去る3月20日、フォレスト仙台においてグローバル・スポーツキャリアカンファレンスin Sendai 2012が行われた。ISIMがこどもスポーツ大学を展開している上川北部地区の美深町から今年度本学大学院に進学予定の南隆徳さんが登壇し、これからの学びへの希望やトップアスリートとしての胸の内を語ってくれた。(ISIM 粟木一博 副所長)
http://isim-suni.blogspot.com/

 このカンファレンスは文部科学省の競技者および指導者のスポーツキャリア形成を支援することを目的に行われている「スポーツキャリア大学院プログラム」の一環として行われたものである。
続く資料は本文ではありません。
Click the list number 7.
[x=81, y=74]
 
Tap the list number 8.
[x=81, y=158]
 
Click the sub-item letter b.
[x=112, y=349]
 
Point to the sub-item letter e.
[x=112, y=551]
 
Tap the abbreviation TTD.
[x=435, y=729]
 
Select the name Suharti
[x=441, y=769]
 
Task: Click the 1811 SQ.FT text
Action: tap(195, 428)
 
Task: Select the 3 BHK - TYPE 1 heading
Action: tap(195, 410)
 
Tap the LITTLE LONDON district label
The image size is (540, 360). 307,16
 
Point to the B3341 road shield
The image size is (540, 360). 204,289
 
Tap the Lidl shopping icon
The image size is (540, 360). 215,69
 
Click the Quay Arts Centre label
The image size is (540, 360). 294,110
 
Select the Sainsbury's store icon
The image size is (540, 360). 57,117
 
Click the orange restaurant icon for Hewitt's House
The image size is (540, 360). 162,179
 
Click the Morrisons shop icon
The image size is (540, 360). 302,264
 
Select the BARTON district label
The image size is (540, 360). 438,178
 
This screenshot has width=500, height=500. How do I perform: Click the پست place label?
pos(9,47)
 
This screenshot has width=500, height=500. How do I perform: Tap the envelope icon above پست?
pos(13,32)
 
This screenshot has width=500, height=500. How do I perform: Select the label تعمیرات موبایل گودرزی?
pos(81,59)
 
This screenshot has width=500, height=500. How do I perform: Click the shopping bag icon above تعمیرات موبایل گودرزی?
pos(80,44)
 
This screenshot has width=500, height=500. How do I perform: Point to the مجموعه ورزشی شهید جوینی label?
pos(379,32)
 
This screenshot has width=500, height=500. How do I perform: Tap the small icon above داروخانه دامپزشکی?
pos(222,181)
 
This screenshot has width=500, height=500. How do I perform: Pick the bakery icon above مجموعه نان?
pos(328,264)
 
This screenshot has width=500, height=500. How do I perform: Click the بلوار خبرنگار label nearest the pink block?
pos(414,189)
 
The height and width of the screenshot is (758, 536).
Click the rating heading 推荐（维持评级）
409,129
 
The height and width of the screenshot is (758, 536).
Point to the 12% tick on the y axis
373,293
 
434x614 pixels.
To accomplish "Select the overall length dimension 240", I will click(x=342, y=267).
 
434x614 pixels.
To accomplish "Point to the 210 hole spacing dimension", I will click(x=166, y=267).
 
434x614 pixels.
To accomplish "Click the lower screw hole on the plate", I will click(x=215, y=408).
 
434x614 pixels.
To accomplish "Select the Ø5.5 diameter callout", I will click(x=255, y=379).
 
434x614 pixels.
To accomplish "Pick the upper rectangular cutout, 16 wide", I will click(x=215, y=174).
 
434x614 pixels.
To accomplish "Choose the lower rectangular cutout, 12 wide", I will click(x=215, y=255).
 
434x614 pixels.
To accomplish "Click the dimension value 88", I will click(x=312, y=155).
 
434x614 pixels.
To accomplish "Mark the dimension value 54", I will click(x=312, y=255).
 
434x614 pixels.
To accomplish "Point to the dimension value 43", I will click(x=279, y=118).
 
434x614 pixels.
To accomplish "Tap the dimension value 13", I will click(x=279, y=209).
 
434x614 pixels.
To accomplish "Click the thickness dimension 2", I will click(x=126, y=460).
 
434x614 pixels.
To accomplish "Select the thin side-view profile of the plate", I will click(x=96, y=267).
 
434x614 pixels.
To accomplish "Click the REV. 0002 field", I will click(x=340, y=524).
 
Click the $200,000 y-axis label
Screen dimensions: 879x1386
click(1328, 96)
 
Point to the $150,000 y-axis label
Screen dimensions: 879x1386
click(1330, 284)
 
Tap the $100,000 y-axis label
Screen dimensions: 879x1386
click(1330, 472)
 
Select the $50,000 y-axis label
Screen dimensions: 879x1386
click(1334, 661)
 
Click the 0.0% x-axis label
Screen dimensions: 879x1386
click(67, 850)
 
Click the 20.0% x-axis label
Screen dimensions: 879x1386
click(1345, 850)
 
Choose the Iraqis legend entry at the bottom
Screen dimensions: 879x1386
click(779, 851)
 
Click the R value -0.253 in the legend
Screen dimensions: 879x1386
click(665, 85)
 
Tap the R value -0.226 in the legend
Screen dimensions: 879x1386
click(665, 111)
ここでは、競技者のハイパフォーマンスパスウェイと高等教育とをキャリアの中に併存させるデュアルキャリアサポートの考え方が示されるとともに、ユースオリンピックの文化教育プログラムの内容の紹介をはじめ、大学院教育のトップアスリートのキャリアに対する、延いては今後の日本のスポーツ界に対する寄与というテーマでの基調講演、ディスカッションが行われた。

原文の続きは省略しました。